LAY RESUCUER CPR Summary of Key Issues and Major Changes

Key issues and major changes in the 2020 Guidelines Update recommendations for adult CPR by lay rescuers include the following:

  • The crucial links in the out-of-hospital adult Chain of Survival  had a sixth link (Recovery)added, with continued emphasis on the simplified universal Adult Basic Life Support (BLS) Algorithm.  
  • It is recommended that communities with people at risk for cardiac arrest implement PAD programs.  
  • Recommendations have been strengthened to encourage immediate recognition of unresponsiveness, activation of the emergency response system, and initiation of CPR if the lay rescuer finds an unresponsive victim is not breathing or not breathing normally (eg. gasping).
  • Emphasis has been increased about the rapid identification of potential cardiac arrest by dispatchers, with immediate provision of CPR instructions to the caller (ie, dispatch-guided CPR).
  • The recommended sequence for a single rescuer has been confirmed: the single rescuer is to initiate chest compressions before giving rescue breaths (C-A-B rather than A-B-C) to reduce delay to first compression.
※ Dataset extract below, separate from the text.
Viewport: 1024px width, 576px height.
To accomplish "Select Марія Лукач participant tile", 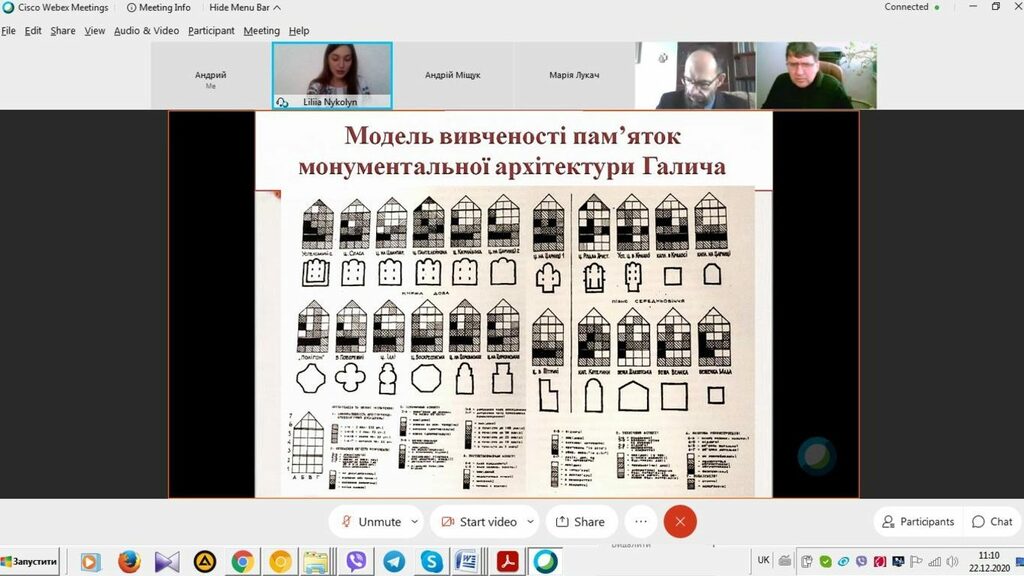I will coord(574,75).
The single rescuer should begin CPR with 30 chest compressions followed by 2 breaths.
  • There is continued emphasis on the characteristics of high-quality CPR: compressing the chest at an adequate rate and depth, allowing complete chest recoil after each compression, minimizing interruptions in compressions, and avoiding excessive ventilation.
  • The recommended chest compression rate is 100 to 120/min (updated from at least 100/min).
  • The clarified recommendation for chest compression depth for adults is at least 2 inches (5 cm) but not greater than 2.4 inches (6 cm).
  • Bystander-administered naloxone may be considered for suspected life-threatening opioid-associated emergencies.
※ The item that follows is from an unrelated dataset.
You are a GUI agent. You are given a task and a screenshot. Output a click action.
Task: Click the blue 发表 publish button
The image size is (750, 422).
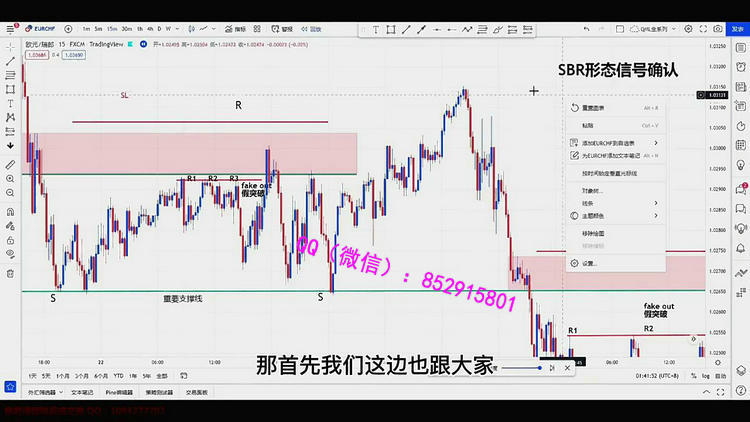738,28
Adult Basic Life Support and CPR Quality:  BLS

Summary of Key Issues and Major Changes Key issues and major changes in the 2020 Guidelines Update recommendations for HCPs include the following:

  • Previous recommendations about epinephrine administration have been reaffirmed , with emphasis on early epinephrine administration.
  • Use of real-time audiovisual feedback is suggested as a means to maintain CPR quality.
  • Continuously measuring arterial blood pressure and ETCO2 during ACLS resuscitation may be useful to improve CPR quality.
  • On the basis of the most recent evidence, routine use of DSD (double sequential defibrillation) is not recommended.
  • IV access is the preferred route of medication administration during ACLS resuscitation.  IO access is acceptable if IV access is not available.
  • Care of patient after ROSC requires close attention of oxygenation, blood pressure control, evaluation for percutaneous coronary  intervention (PCI), targeted temperature management (TTM), and multimodal neuroprognostication.
  • Because recovery from cardiac arrest continues long after the initial hospitalization, patients should have formal assessment and support for their physical, cognitive and psychosocial needs.
  • After a resuscitation, debriefing for lay rescuers, EMS providers, and hospital-based healthcare workers may be beneficial to support their mental health and well being.
  • Management of cardiac arrest in pregnancy focuses on maternal resuscitation, with preparation for early perimortem caesarean delivery if necessary to save the infant and improve the chances of successful resuscitation of the mother.
  • Increased emphasis has been placed on high-quality CPR using performance targets (compressions of adequate rate and depth, allowing complete chest recoil between compressions, minimizing interruptions in compressions, and avoiding excessive ventilation, using CPR feedback devices).
  • Compression rate is modified to a range of 100 to 120/min.
  • Compression depth for adults is modified to at least 2 inches (5 cm) but should not exceed 2.4 inches (6 cm).
  • To allow full chest wall recoil after each compression, rescuers must avoid leaning on the chest between compressions.
  • For patients with ongoing CPR and an advanced airway in place, a simplified ventilation rate of 1 breath every 6 seconds (10 breaths per minute) is recommended.